Collected data
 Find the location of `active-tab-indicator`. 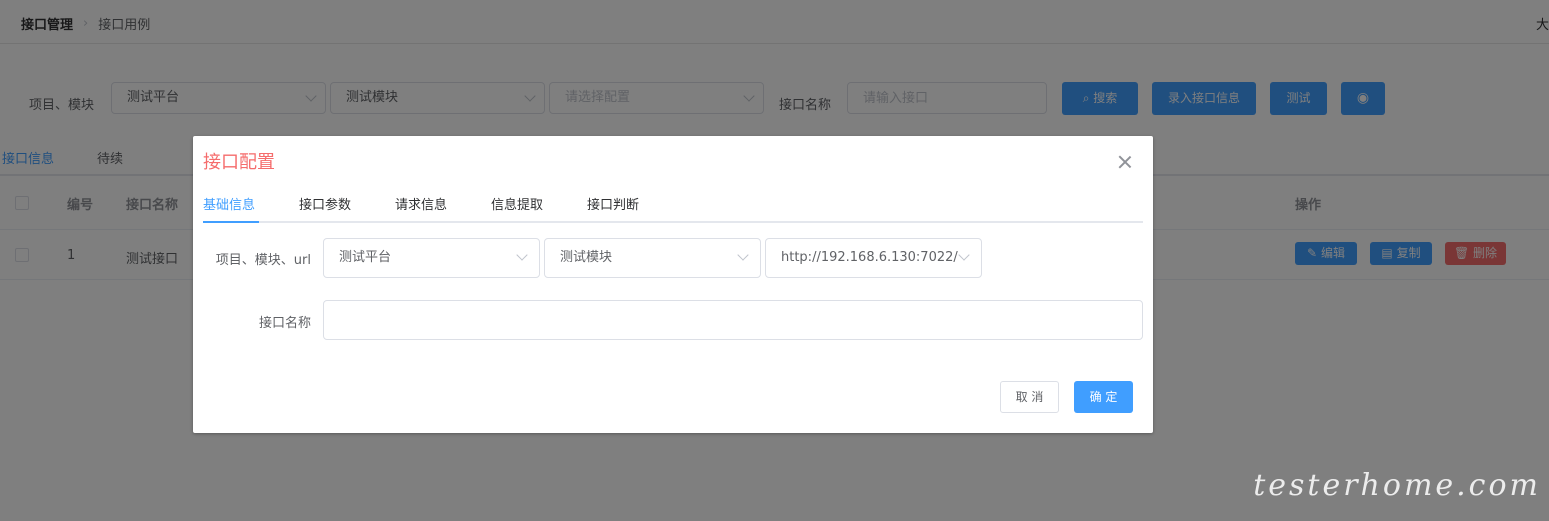

active-tab-indicator is located at coordinates (231, 222).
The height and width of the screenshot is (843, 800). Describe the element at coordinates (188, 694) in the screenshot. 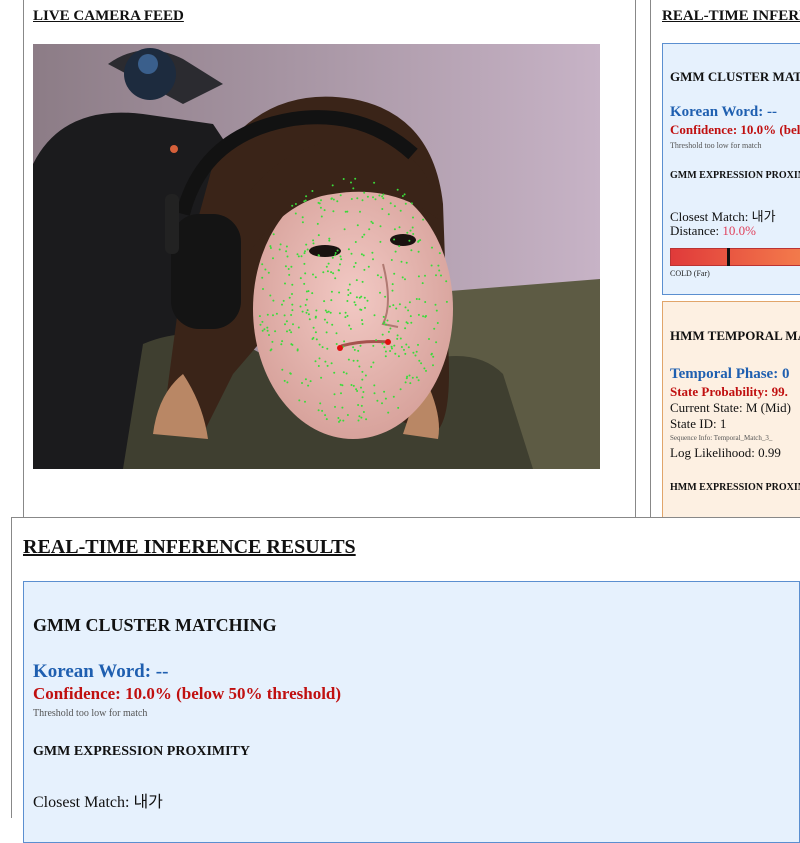

I see `gmm-confidence-bottom: Confidence: 10.0% (below 50% threshold)` at that location.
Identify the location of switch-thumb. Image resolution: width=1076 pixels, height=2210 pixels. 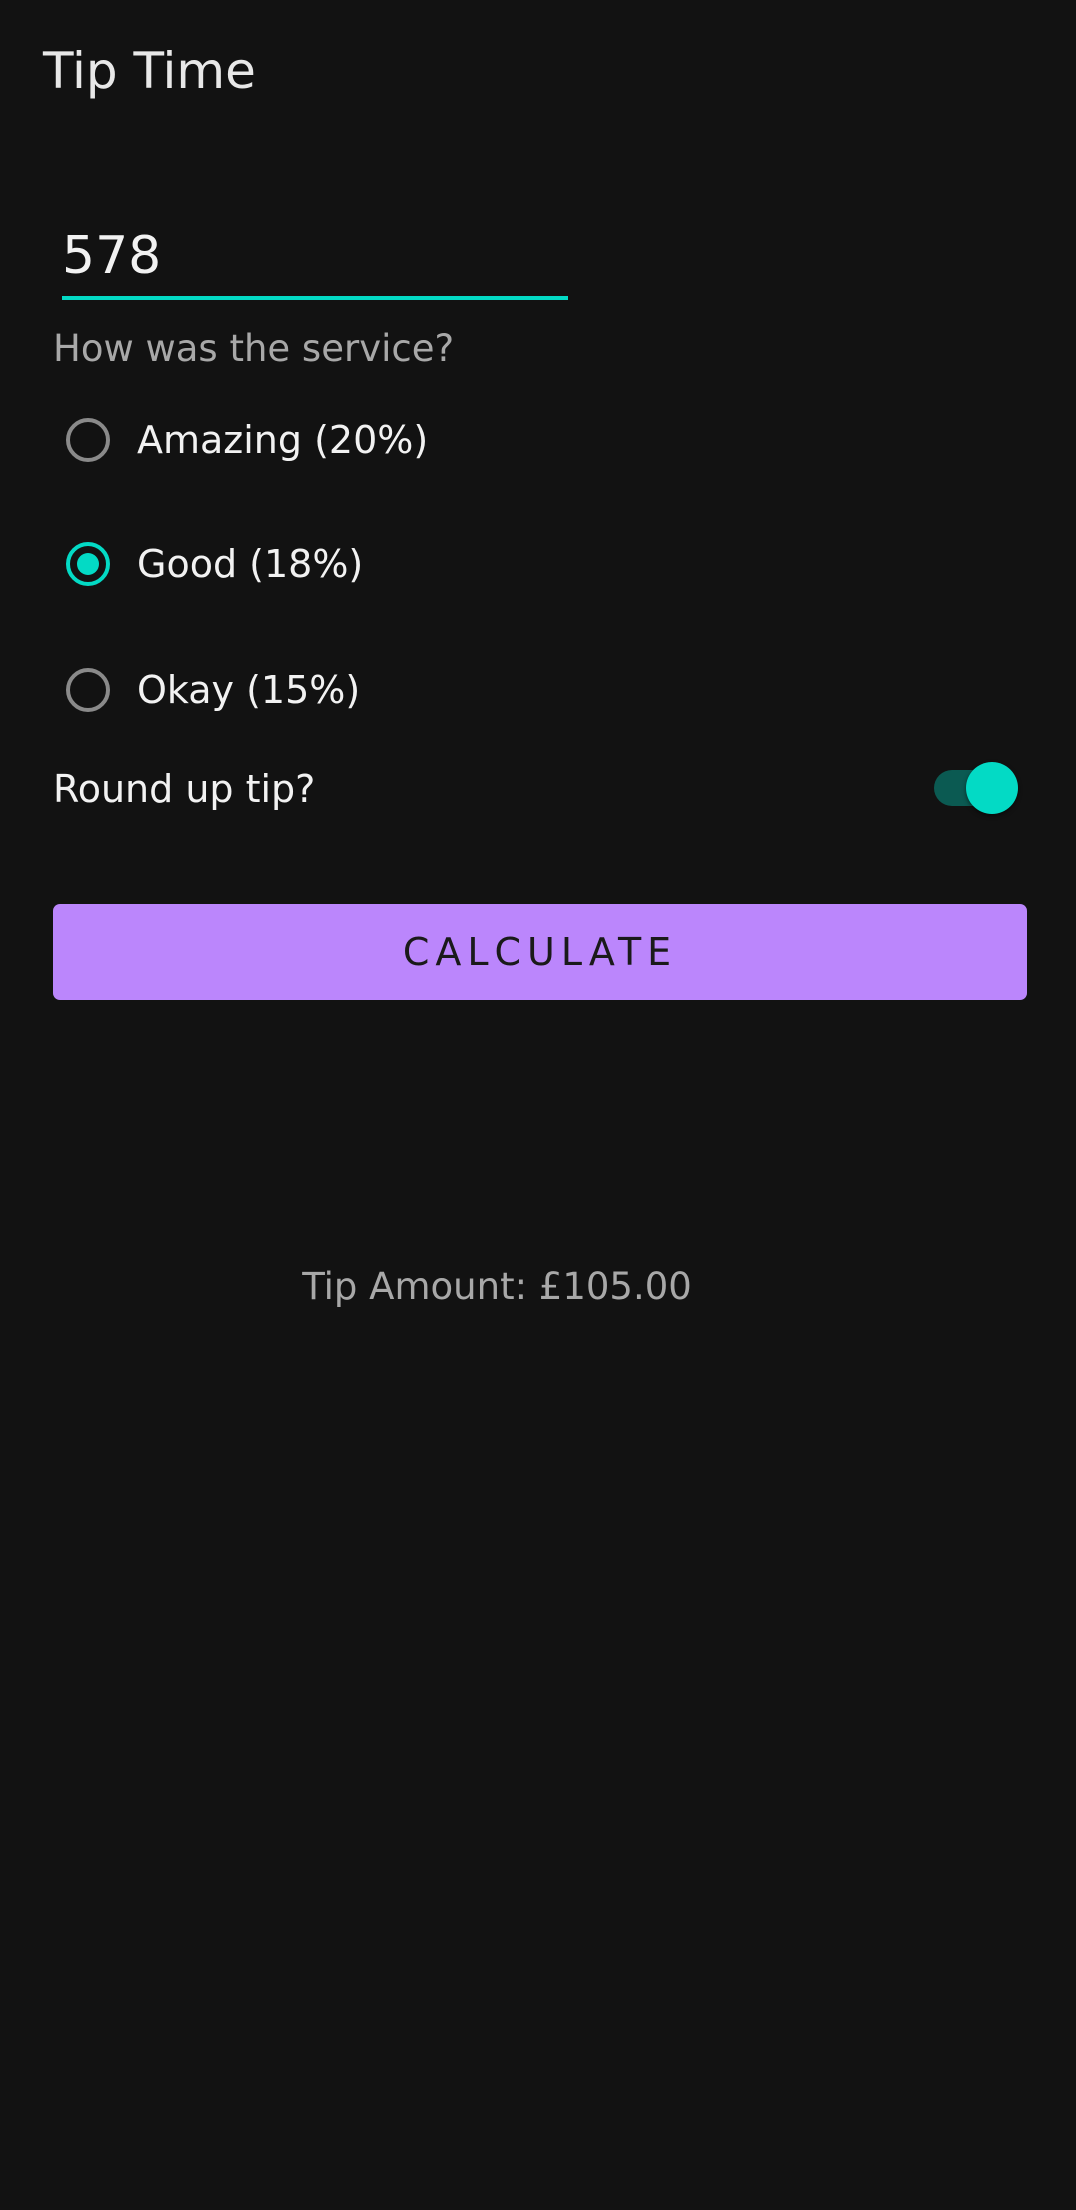
(992, 788).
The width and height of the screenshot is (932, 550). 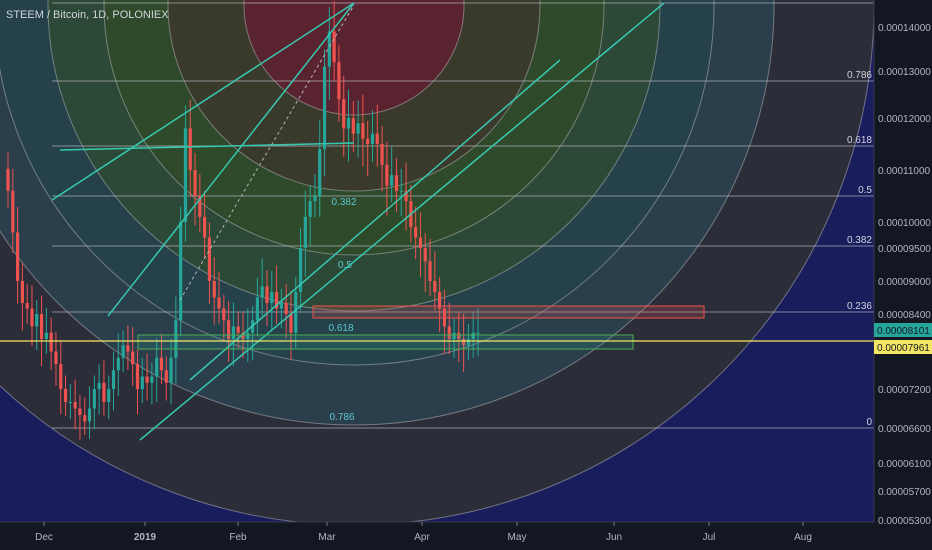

Aim of the task:
Copy every one of the records above word for word, and leave the pictures out of your copy.

Exercise output:
 Find the location of `active-tab-indicator`. 

active-tab-indicator is located at coordinates (231, 222).
The height and width of the screenshot is (843, 800). Describe the element at coordinates (188, 694) in the screenshot. 

I see `gmm-confidence-bottom: Confidence: 10.0% (below 50% threshold)` at that location.
Identify the location of switch-thumb. Image resolution: width=1076 pixels, height=2210 pixels. 
(992, 788).
The width and height of the screenshot is (932, 550). 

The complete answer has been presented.